The close relationship of structures within the posterior fossa makes the identification of exclusively cerebellar symptoms and signs difficult. Disease of the brain stem and its connections may produce identical results.
- vermis (and flocculonodular lobe) Results in: disturbance of equilibrium with unsteadiness on standing, walking and even sitting (truncal ataxia). The patient's gait is broad based and reeling. Eye closure does not affect balance (see Romberg's test). Tests of vestibular function, e.g. calorics, may be impaired.
Damage to hemisphere structures
- always produces signs ipsilateral to the side of the lesion.

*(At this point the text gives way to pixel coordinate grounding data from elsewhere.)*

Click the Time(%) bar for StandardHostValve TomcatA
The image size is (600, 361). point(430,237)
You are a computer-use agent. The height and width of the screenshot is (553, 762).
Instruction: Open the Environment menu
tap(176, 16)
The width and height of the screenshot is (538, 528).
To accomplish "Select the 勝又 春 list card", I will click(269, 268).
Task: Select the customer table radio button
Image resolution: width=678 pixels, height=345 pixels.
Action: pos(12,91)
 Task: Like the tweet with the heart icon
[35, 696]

Results in: a loss of the normal capacity to modulate fine voluntary movements. Errors or inaccuracies cannot be corrected. The patient complains of impaired limb co-ordination and certain signs are recognised:
Ataxia of extremities with unsteadiness of gait towards the side of the lesion. Dysmetria: a breakdown of movement with the patient 'overshooting' the target when performing a specific motor task, e.g. finger-to-nose test. Dysdiadochokinesia: a failure to perform a rapid alternating movement. Intention tremor: a tremor which increases as the limb approaches its target.
Rebound phenomenon: the outstretched arm swings excessively when displaced.

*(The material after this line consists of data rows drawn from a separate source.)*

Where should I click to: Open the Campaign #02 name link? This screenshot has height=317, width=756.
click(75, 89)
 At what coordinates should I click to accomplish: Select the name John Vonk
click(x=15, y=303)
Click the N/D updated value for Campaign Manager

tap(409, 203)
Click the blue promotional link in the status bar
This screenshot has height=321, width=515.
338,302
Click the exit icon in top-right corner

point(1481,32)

'Pendular' reflexes: the leg swings backwards and forwards when the knee jerk is elicited.
Nystagmus results from disease affecting cerebellar connections to the vestibular nuclei.
In unilateral disease, amplitude and rate increase when looking towards the diseased side.
Other ocular signs may occur, e.g. ocular dysmetria - an 'overshoot' when the eyes voluntarily fixate.